SOURCE:
====================

3.3. Fluid Parameters

As shown in Table 1, the proportion of light hydrocarbon in Gulong shale oil is high, which leads to the characteristics of low viscosity and low density of crude oil. Figure 3 illustrates the relationship between pressure and the oil viscosity, oil volume coefficient, and dissolved gas–oil ratio of Gulong shale oil. The saturation pressure of Gulong shale oil is 31.3 MPa. When the pressure exceeds the saturation pressure, there is no gas escaping as the pressure decreases, resulting in a gradual increase in the oil volume coefficient and a decrease in the oil viscosity. Conversely, when the pressure is below the saturation pressure, a significant increase in oil viscosity occurs as the dissolved gas escapes with decreasing pressure, while the oil volume coefficient decreases.
Hydraulic fracturing is a common practice employed to enhance reservoir permeability, particularly in instances where natural productivity is exceedingly low during production. Following the fracturing operations, it is customary to conduct well-soaking procedures to enhance the effectiveness of the fracturing process. This often results in a significant increase in the water saturation of the reservoir. To accurately reflect the complex flow dynamics of oil, gas, and water in such production conditions, the model must consider the three-phase flow of these fluids. Figure 4 depicts the oil–gas–water three-phase permeability curve of Gulong shale oil, which illustrates the correlation between the relative permeability and saturation of the fluid. In the relative permeability curve shown in Figure 4, the irreducible water saturation is about 10% and the residual oil saturation is about 40%. As the water saturation increases, the relative permeability of the oil phase decreases, and the relative permeability of the water phase increases. As the gas saturation increases, the relative permeability of the oil phase decreases.

====================

PROVIDED DATA:
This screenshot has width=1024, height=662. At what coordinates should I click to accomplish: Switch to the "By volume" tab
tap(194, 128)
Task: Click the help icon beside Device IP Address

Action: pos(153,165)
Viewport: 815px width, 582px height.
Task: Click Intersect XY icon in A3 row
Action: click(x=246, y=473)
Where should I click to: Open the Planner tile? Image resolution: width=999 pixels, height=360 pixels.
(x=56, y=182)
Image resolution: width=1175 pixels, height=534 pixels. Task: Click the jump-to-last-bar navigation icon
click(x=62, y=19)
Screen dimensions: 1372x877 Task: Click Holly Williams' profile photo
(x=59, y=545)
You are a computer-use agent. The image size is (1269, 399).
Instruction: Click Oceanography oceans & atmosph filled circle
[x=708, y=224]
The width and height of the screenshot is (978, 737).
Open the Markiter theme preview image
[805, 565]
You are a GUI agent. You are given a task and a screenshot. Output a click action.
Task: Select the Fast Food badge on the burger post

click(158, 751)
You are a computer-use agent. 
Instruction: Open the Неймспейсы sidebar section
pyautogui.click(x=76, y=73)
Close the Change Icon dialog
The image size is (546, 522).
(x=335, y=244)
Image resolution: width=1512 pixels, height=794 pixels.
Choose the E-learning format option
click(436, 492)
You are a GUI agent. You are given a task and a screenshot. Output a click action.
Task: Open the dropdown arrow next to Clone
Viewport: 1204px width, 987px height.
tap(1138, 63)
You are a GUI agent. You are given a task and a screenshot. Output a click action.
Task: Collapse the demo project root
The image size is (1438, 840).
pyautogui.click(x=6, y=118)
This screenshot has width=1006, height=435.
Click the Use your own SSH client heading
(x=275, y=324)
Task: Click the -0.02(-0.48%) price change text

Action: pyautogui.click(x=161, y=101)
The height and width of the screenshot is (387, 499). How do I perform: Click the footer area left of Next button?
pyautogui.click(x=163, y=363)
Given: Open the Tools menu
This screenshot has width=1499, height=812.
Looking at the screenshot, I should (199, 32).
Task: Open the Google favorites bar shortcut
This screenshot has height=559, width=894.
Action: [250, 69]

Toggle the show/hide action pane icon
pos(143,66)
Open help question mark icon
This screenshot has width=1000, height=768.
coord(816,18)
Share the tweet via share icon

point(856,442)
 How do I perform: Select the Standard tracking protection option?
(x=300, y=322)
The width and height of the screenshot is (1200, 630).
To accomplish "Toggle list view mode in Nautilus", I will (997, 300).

====================

WHAT THIS EXERCISE ASKS:
1. Answer these questions about the Gulong shale oil text:
(a) What is the saturation pressure of Gulong shale oil?
(b) In the relative permeability curve, about how high is the irreducible water saturation?
(c) When pressure is below the saturation pressure, what happens to the oil volume coefficient as pressure decreases?
2. Can you reproduce part of the Gulong shale oil text word for word, beginning at the words "As shown in" and stopping after "volume coefficient decreases."?
The data above are separate from the Gulong shale oil text.

SOLUTIONS TO EACH TASK:
1.
(a) 31.3 MPa
(b) About 10%
(c) It decreases.

2.
As shown in Table 1, the proportion of light hydrocarbon in Gulong shale oil is high, which leads to the characteristics of low viscosity and low density of crude oil. Figure 3 illustrates the relationship between pressure and the oil viscosity, oil volume coefficient, and dissolved gas–oil ratio of Gulong shale oil. The saturation pressure of Gulong shale oil is 31.3 MPa. When the pressure exceeds the saturation pressure, there is no gas escaping as the pressure decreases, resulting in a gradual increase in the oil volume coefficient and a decrease in the oil viscosity. Conversely, when the pressure is below the saturation pressure, a significant increase in oil viscosity occurs as the dissolved gas escapes with decreasing pressure, while the oil volume coefficient decreases.